Things I Learned the Hard Way at Amazon.com - tylerrooney
http://blip.tv/business-of-software/tyler-rooney-5964490

======
paulhauggis
Now I know why I lost thousands of dollars in orders last summer as a
marketplace seller. The great part is that Amazon denied it and refused to
take negative feedback off of my account when I got multiple orders for items
that were no longer listed and I had to cancel my orders.

Even better is the fact that they have absolutely no support for marketplace
sellers. If you get your account banned by their automated system, the only
thing you can do is email their tech support and get automated responses back.

They take a 16% cut of most orders. I made them thousands of dollars last year
as a result of my sales and they couldn't even give me the common courtesy of
being able to talk to a support rep when they banned my account. To this day,
I still don't know why my account was banned. I've been selling for years on
other venues with no issues.

I always have positive feedback and answer customer issues quickly.

Even worse is that when you're on Amazon, you pretty much have no control over
your business.

You can't communicate with your customers outside of Amazon and if a customer
makes any sort of claim (through their A-Z claim system), they win 99% of the
time. As in, they didn't like the item for whatever reason, make a claim, and
get a refund without you getting your item back.

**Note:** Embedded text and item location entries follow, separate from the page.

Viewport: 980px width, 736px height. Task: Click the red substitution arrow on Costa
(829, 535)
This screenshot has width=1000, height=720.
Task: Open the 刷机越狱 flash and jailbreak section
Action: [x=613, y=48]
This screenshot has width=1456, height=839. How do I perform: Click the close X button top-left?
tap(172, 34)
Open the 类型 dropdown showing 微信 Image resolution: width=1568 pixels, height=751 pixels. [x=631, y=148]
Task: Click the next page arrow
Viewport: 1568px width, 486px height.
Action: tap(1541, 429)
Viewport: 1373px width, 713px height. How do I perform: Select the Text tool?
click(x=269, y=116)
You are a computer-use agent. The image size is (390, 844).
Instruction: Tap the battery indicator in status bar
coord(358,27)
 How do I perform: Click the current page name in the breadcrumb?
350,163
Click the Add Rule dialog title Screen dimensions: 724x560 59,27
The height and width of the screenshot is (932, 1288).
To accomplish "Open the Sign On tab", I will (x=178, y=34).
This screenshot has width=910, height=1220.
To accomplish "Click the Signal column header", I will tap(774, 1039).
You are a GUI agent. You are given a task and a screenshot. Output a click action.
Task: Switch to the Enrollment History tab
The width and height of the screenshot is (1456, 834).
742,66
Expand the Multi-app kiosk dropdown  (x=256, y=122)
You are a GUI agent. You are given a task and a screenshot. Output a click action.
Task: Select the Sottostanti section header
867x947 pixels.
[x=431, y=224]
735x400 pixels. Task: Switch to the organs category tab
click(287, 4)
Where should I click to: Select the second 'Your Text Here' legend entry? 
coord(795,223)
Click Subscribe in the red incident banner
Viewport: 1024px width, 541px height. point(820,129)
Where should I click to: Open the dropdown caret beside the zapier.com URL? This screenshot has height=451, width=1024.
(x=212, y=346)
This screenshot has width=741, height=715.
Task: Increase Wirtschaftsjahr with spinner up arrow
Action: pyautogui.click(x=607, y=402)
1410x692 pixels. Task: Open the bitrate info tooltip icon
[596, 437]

I seriously doubt if you ordered an iPad on Amazon and wanted to return it
that they would give you a refund before you actually returned it.

Oh and one more great thing I wanted to add: Although Amazon has a 30-day
return policy, they will force you to give refunds even a year after a person
ordered something from you. This happened to me and I know it's happened to
other people.

I'm thoroughly disgusted with Amazon's business practices.